--- INFORMATION Enclosed Below ---

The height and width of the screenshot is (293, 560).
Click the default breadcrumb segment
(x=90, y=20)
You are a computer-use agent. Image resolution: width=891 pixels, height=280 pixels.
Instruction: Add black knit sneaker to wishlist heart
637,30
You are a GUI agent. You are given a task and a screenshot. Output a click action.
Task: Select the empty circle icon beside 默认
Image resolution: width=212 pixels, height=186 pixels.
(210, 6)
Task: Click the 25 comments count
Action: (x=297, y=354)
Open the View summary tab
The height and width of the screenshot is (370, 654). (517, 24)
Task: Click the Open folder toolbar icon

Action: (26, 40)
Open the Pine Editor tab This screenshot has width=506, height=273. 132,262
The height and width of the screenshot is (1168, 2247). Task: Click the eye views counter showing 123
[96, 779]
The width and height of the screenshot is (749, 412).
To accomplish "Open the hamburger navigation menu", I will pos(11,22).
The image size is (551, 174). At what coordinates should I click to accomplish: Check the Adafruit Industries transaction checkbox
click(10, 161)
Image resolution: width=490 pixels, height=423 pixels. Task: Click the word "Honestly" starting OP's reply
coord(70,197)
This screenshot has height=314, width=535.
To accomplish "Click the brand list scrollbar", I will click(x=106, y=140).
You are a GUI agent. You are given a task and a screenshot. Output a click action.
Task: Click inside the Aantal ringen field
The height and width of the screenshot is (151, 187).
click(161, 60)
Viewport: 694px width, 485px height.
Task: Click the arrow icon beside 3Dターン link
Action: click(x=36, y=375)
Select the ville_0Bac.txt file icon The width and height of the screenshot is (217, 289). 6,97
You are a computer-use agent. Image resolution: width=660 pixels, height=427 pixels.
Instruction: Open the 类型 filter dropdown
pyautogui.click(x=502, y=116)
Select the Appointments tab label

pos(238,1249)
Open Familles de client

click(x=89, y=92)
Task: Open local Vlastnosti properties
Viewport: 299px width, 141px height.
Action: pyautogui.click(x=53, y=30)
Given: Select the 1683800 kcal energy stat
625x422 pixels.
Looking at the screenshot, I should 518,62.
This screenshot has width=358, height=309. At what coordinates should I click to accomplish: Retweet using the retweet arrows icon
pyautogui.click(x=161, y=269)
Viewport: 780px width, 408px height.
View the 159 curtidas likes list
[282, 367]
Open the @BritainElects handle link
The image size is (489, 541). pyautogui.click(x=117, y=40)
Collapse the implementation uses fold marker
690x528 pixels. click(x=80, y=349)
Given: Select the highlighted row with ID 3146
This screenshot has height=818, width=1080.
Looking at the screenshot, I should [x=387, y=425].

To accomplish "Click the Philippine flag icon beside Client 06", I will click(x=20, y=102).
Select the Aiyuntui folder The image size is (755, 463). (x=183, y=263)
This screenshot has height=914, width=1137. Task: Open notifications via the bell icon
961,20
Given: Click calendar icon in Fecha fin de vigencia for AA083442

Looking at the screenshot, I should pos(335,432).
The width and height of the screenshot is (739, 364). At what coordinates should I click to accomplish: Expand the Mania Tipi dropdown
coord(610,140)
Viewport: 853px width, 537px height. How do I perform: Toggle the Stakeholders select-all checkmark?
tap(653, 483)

--- End of Enclosed INFORMATION ---

**WHAT YOU HAVE TO DO:**
Repeat, word for word, the lines above between the line holding "This screenshot has height=818, width=1080." and the line holding "Select the Aiyuntui", inclusive; omit everything else.

**OUTPUT FOR THIS TASK:**
This screenshot has height=818, width=1080.
Looking at the screenshot, I should [x=387, y=425].

To accomplish "Click the Philippine flag icon beside Client 06", I will click(x=20, y=102).
Select the Aiyuntui folder The image size is (755, 463). (x=183, y=263)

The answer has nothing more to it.